Has anyone used something similar to what I'm describing and/or would there be other painters interested in this?

Thanks.

---


----------



## JoshA. (Oct 5, 2018)

This is a great questions. I’m also looking for something similar albeit I have no where the business that you do yet, but that is my goal. Hopefully someone has some ideas. Thanks for posting!


Sent from my iPad using Tapatalk


----------



## JoshA. (Oct 5, 2018)

I just looked up your website. Looks great! Who developed it for you? Was it created on Squarespace or all custom?


Sent from my iPad using Tapatalk


----------



## MikeCalifornia (Aug 26, 2012)

Congratulations!!
You are thumbtack, angies list, quote runner, home advisor, home blue, local painter quotes, and the never ending list of middle men "salesmen", lead generators who are praying on the stupid homeowner. From your description, your sub has nothing to do with pricing the job? As a real contractor, I would never take a job without submitting a bid for the actual work that I would be performing. Why would I rely on someone to tell me how much I should make?
"I would like some sort of app or program that I can input the work order that sends out the job to my subs and its available to them on a first come first served basis. They can review the job details, pictures, deadlines and pay rate." So just a question, what if no one wants to do your job? Do you turn it down, up the price, god forbid do it yourself?


----------



## [email protected] (Sep 12, 2018)

Forgot about this thread. Apologies for the delay, so I will reply now.
@joshA - The website theme is from monster templates. only cost $75. However have had recent issues with it so it is currently offline.
@MikeCalifornia - No need for sarcasm. I'm not referring to posting the job on mass to any hack that owns a ladder and a paintbrush. I am looking for a more refined process to communicate with my subs and partners opportunities that come my way as opposed to sending an email en mass, text or phoning them individually. I've worked side by side with them on projects for years and we all know what an appropriate pay-for-work is. This relationship goes both ways as sometimes I give them work, sometimes they give me work. If the one who lands the fish gets a piece of it and shares with the others, why shouldn't they get rewarded for it? They took the time to meet the client, understand the project, address the client needs, provide an estimate and land the job. This is still work even though it's not applying paint. 

No one has hurt feelings about it.
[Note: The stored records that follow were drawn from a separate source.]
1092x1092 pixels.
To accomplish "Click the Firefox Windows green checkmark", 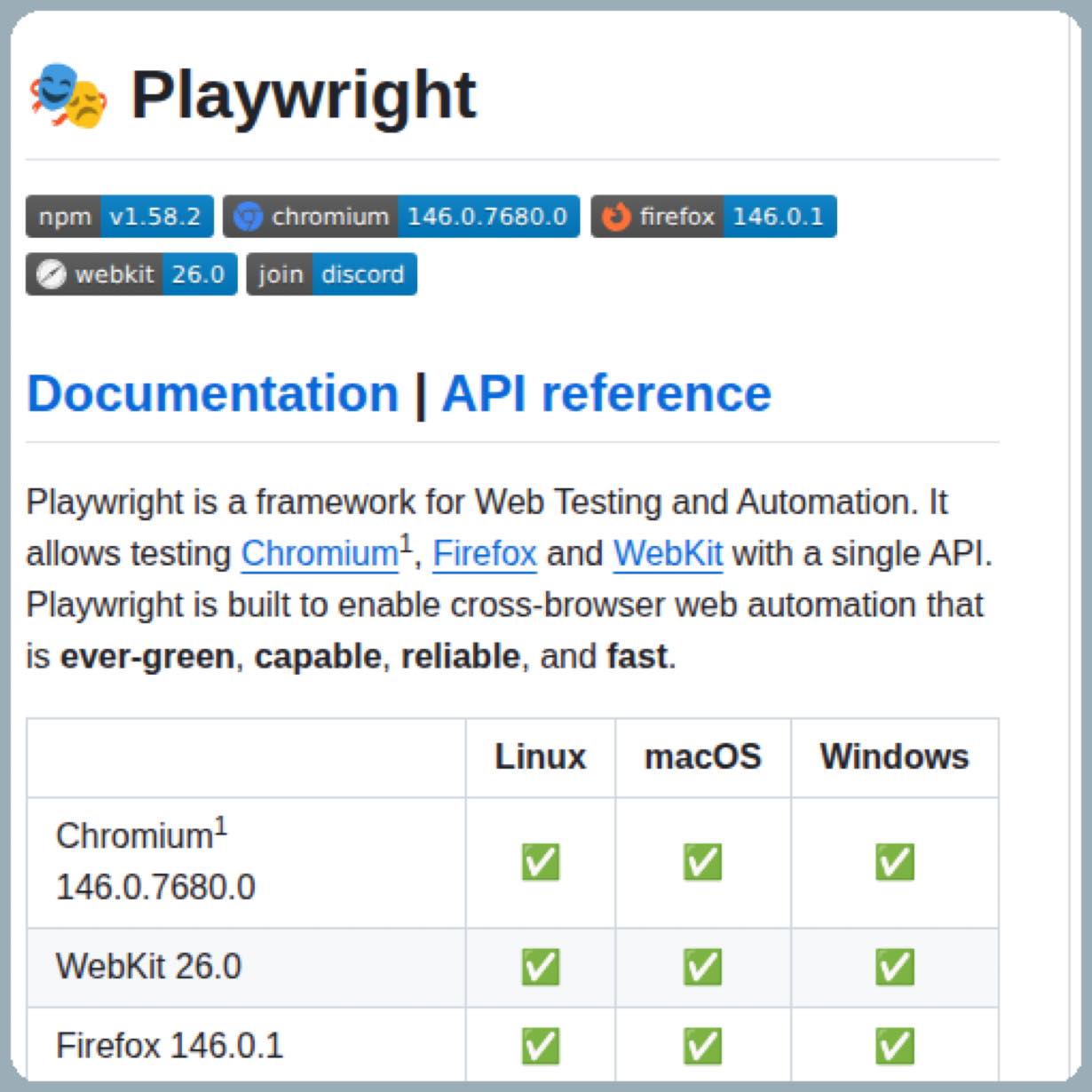I will pos(894,1046).
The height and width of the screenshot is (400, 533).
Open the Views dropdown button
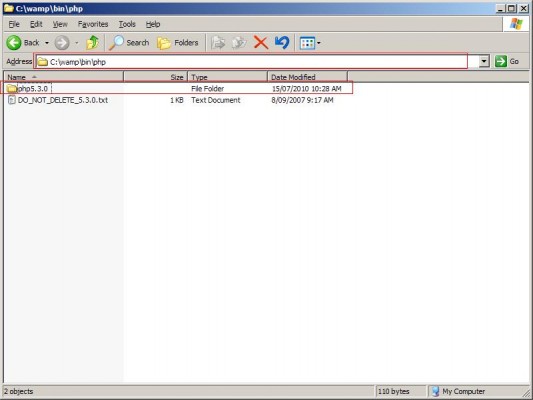pyautogui.click(x=310, y=43)
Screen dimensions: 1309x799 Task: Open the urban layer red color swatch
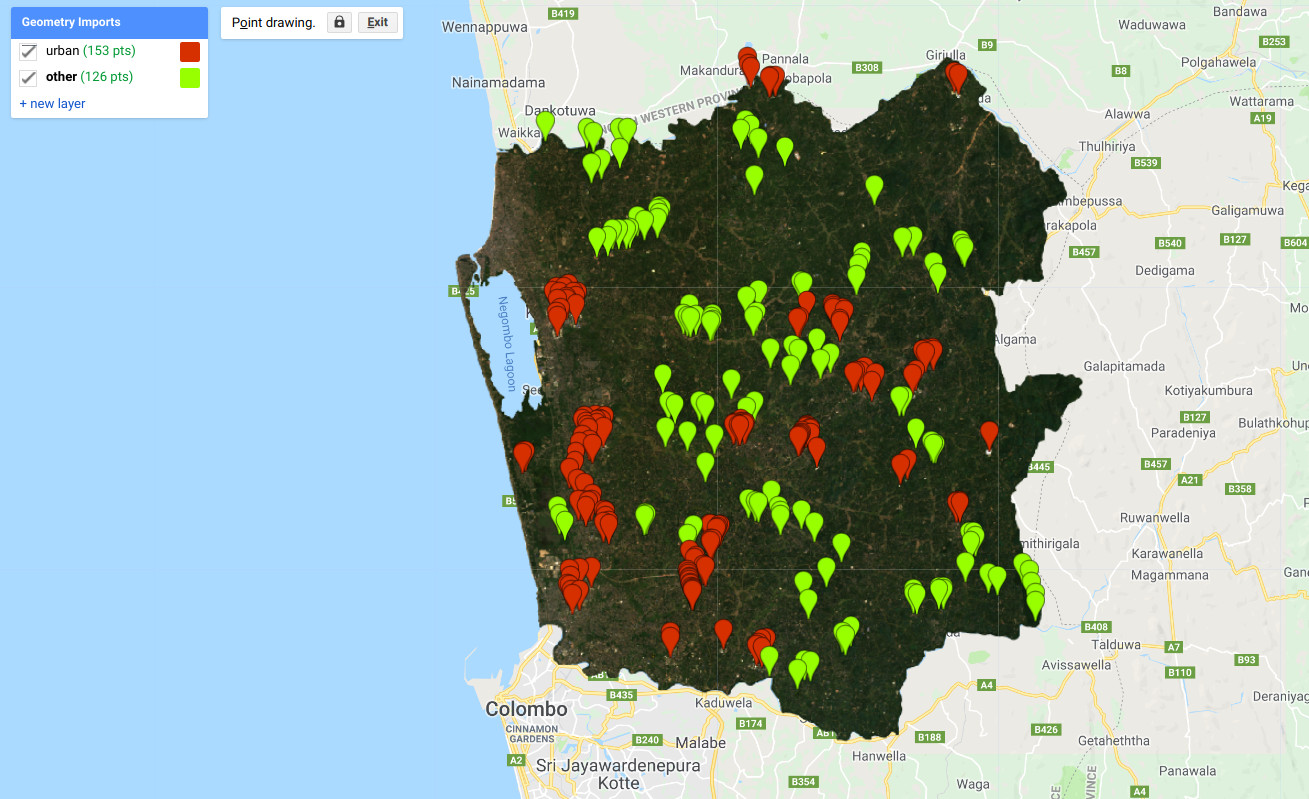[189, 51]
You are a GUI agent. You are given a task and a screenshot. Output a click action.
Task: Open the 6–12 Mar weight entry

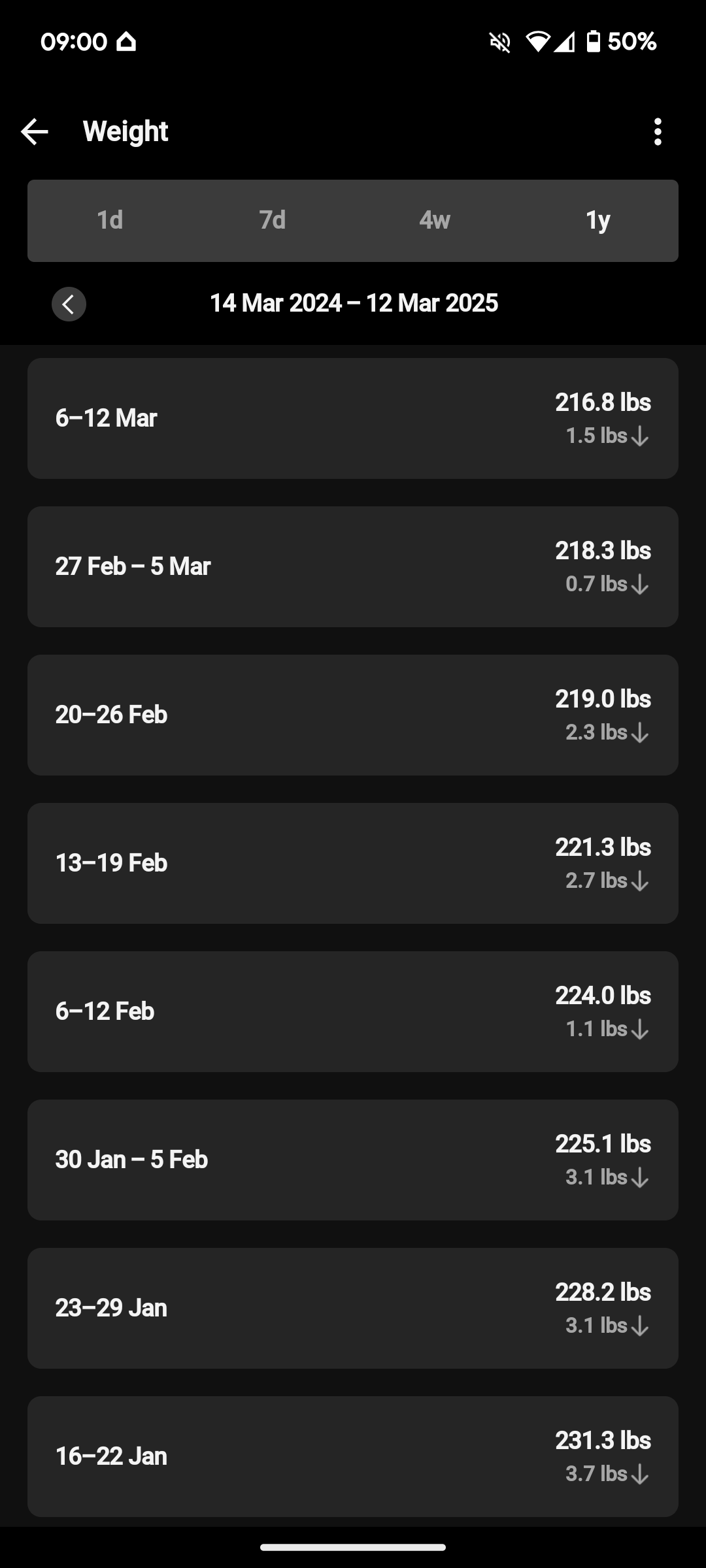click(x=353, y=418)
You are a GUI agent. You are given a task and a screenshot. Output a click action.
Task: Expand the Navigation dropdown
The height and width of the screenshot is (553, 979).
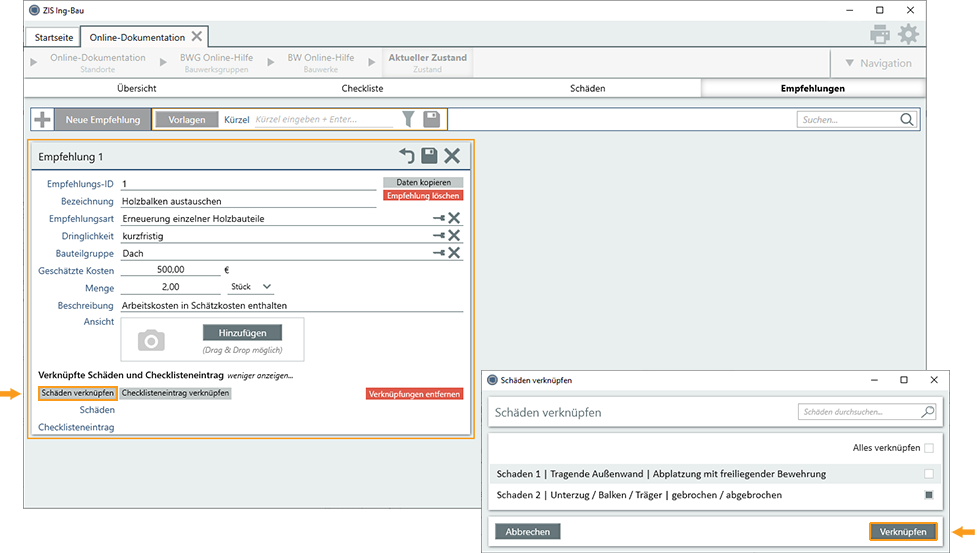(x=878, y=63)
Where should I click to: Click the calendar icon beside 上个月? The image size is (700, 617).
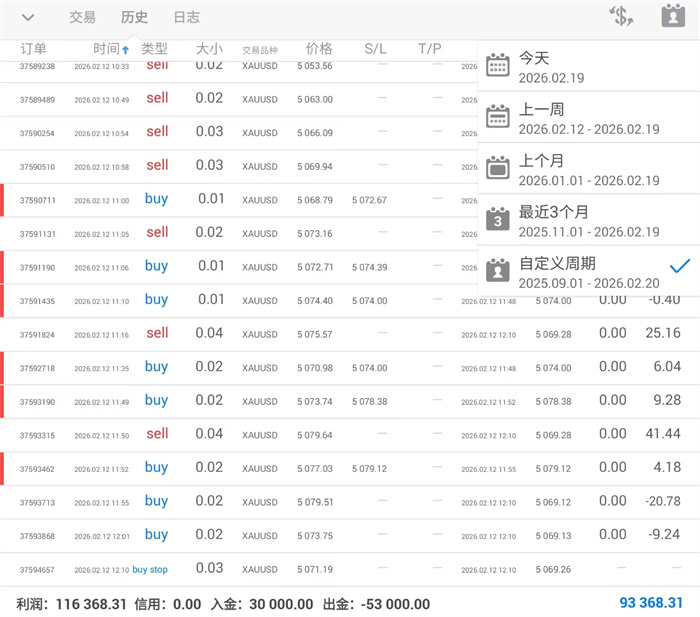(x=498, y=168)
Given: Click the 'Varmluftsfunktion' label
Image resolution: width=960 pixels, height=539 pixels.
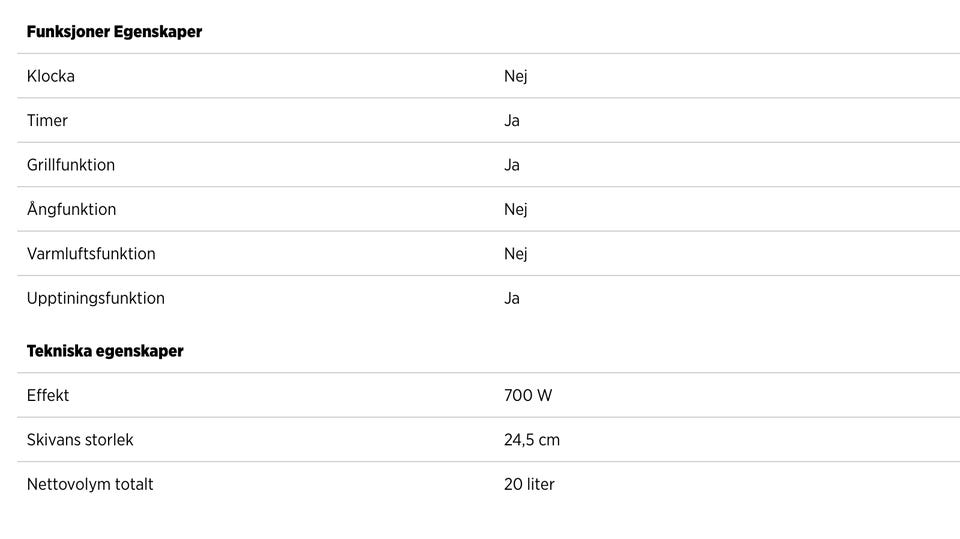Looking at the screenshot, I should pyautogui.click(x=91, y=254).
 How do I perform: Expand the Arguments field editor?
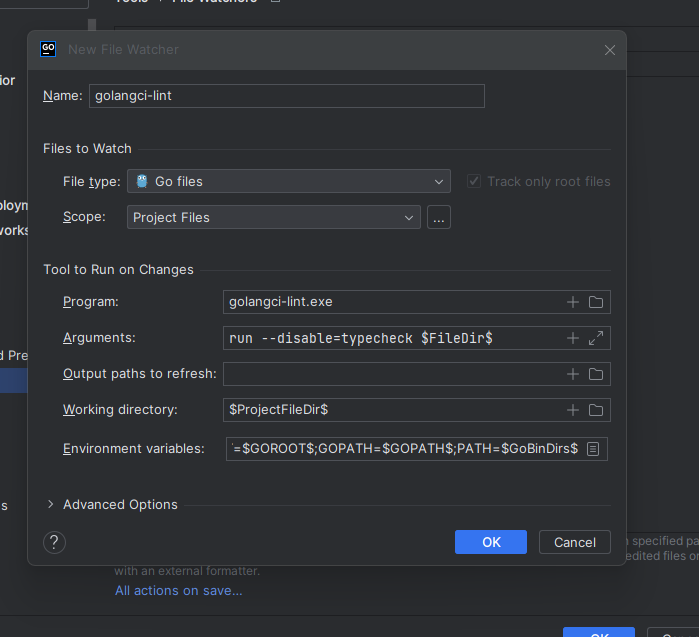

It's still my business and my reputation on the line with the client so I am not sending someone I do not know or whose work I wouldn't vouch for to do a job. 

To answer your questions - If none of my subs/partners wants the job then ultimately my paid staff/crew will do it or even myself. My estimate prices don't change regardless if employees or subs do the work, the "business" always net on every job.


----------



## CindyinRI (Nov 2, 2018)

To keep it simple?

Create a Google Email address - Use the Drive and send the Client Folders (that hold all info) to the appropriate Sub?


----------